The chairman of the committee, Dominion-Post editor Tim Pankhurst, said it would stop journalists making legitimate use of public information.
"People are born, they marry, they die," he said.
"These are matters of public record, they are celebrated and mourned in our columns every day. Why should such information be made secret and access denied?"
Pankhurst said births, deaths and marriages were by their very nature public facts, not private facts. There was no mandate for substantial change in legislation and if the intention was to address concerns about fraud, the amendment was a clumsy way of doing this.
Herald editor Tim Murphy said newspapers and other media accessed the registers "with care" and did not go on fishing expeditions looking for embarrassing facts about people.
When needed, the registers were "critical to investigative journalism".
"Our reporters use the registers when there is a need to have incontrovertible facts, on specific issues of public interest."

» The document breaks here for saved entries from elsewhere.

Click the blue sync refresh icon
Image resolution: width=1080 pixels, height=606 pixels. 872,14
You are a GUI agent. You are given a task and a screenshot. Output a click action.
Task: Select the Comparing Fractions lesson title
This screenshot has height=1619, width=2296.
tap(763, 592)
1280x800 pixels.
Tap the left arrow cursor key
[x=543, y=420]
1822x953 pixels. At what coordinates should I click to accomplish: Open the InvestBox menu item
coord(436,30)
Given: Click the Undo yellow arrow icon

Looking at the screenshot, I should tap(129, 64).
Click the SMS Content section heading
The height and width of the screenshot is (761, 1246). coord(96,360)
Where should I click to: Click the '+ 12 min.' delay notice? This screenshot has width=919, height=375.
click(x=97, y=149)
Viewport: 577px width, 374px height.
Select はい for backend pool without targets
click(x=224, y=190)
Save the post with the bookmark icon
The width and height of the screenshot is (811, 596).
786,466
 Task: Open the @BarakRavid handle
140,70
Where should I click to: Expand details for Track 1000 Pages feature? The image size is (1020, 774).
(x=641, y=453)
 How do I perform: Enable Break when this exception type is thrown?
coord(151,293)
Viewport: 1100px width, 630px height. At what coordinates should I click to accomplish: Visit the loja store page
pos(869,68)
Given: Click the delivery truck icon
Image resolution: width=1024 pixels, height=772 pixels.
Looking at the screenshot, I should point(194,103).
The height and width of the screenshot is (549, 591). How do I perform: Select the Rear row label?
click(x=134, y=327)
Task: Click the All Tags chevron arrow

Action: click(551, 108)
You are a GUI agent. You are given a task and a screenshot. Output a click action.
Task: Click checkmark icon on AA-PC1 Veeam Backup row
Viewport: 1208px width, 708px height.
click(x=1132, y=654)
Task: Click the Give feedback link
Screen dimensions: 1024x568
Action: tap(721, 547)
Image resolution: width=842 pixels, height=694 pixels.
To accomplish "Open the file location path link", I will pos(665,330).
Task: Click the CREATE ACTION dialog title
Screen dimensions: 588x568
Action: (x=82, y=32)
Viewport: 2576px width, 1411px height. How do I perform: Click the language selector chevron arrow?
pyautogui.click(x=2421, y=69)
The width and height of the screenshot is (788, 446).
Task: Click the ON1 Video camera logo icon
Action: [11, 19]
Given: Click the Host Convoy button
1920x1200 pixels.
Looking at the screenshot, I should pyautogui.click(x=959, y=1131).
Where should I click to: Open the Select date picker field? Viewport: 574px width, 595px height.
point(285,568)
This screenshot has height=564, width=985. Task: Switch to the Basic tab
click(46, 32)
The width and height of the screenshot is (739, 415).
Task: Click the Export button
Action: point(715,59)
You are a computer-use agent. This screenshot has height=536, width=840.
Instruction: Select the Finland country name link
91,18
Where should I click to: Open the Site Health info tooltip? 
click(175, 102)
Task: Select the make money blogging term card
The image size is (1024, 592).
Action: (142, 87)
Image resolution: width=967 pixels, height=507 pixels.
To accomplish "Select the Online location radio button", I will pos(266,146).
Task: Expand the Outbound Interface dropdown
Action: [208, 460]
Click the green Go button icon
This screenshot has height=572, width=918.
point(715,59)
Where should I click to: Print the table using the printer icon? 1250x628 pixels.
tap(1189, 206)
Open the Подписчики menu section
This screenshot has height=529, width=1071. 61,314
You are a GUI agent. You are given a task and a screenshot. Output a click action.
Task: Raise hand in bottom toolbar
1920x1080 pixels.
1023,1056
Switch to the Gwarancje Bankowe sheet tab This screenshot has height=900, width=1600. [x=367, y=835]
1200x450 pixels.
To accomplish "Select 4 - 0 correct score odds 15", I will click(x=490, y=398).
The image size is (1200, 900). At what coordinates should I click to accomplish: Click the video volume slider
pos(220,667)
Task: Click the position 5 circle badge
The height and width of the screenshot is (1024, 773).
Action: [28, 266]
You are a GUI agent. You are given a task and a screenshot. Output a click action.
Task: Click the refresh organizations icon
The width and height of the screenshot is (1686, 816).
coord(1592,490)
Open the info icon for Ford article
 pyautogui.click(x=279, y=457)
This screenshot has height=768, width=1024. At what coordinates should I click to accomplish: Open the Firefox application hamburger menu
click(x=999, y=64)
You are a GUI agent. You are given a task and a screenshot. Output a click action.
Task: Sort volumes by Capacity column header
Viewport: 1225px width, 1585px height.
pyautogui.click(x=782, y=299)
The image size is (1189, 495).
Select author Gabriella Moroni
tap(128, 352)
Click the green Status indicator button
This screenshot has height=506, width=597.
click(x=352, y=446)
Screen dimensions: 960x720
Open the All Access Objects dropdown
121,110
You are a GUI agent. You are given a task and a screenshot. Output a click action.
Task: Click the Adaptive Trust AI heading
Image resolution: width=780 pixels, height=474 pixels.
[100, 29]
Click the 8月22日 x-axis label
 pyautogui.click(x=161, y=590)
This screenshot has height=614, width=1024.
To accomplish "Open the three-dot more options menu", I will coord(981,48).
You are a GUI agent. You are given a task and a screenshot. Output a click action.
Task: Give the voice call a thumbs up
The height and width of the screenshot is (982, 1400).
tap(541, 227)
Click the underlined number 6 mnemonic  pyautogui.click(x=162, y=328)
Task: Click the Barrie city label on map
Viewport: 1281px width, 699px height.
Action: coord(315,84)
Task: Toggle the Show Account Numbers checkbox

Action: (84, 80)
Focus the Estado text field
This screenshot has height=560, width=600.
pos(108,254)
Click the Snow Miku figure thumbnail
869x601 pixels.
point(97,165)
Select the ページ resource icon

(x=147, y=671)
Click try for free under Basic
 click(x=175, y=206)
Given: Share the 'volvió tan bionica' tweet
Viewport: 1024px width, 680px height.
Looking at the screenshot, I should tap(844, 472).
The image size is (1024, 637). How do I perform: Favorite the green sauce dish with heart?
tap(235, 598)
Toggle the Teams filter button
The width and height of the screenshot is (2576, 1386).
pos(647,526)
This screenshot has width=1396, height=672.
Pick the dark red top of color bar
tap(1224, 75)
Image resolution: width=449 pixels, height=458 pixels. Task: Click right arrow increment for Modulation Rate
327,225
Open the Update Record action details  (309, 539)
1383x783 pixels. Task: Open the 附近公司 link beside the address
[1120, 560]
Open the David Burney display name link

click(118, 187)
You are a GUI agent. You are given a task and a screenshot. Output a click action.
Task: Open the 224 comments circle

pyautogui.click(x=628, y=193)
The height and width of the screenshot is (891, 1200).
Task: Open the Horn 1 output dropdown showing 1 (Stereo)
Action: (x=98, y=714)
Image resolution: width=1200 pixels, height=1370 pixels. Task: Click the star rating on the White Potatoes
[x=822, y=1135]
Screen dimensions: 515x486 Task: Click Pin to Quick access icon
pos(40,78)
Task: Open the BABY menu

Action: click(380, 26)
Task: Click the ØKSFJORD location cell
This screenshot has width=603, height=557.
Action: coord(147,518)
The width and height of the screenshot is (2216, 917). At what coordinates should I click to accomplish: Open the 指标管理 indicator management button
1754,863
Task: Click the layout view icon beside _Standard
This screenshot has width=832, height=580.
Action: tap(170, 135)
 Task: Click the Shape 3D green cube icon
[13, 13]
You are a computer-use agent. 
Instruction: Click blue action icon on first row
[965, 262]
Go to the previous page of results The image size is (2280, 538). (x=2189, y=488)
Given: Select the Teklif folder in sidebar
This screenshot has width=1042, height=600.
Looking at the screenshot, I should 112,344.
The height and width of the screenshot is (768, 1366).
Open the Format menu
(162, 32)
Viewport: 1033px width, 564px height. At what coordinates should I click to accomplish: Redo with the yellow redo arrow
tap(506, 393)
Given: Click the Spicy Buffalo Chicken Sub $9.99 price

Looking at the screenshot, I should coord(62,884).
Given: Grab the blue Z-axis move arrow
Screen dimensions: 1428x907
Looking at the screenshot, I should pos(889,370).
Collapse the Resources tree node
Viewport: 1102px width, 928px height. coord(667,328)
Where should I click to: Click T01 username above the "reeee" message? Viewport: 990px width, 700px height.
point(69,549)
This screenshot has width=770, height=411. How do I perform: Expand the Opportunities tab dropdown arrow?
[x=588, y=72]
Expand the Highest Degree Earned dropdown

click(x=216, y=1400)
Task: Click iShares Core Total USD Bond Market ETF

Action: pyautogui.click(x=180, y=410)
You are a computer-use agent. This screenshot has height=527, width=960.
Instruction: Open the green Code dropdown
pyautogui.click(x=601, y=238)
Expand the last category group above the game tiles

Greens MP Keith Locke and United Future leader Peter Dunne opposed the bill. They said they also had the support of the Maori Party and Act.
Mr Dunne labelled the legislation as something akin to using a "sledgehammer to crack a walnut".
Labour says the amendment will stop identity theft. It stems from a failed attempt by two suspected Israeli spies to get a passport using the birth certificate of an Auckland tetraplegic with cerebral palsy.
But Mr Dunne questioned the strength of the identity theft argument, drawing attention to figures showing the number had fallen in recent years with only eight occurring last year.
He said the information was available publicly in different forums anyway.
FINDING LOST ONES: MISSION IMPOSSIBLE
A man dying of lung cancer in the UK wanted to find his son, Andrew, 36, who had been taken to New Zealand by his mother 20 years before.
All contact had been lost between the father and son four years after the move. The father wanted to know if his son was alive and well and settled with a family - for his own peace of mind during his final months.
Prolonged searching by the Salvation Army's tracing service failed to locate the man until a printout of a marriage registration was purchased and, eventually, a name change was discovered.
Andrew was found but, unfortunately, not before his father died. Andrew was thrilled to know his father had wanted to contact him.
The Salvation Army argues that such an outcome would never have happened if the access restrictions being proposed by Labour become law.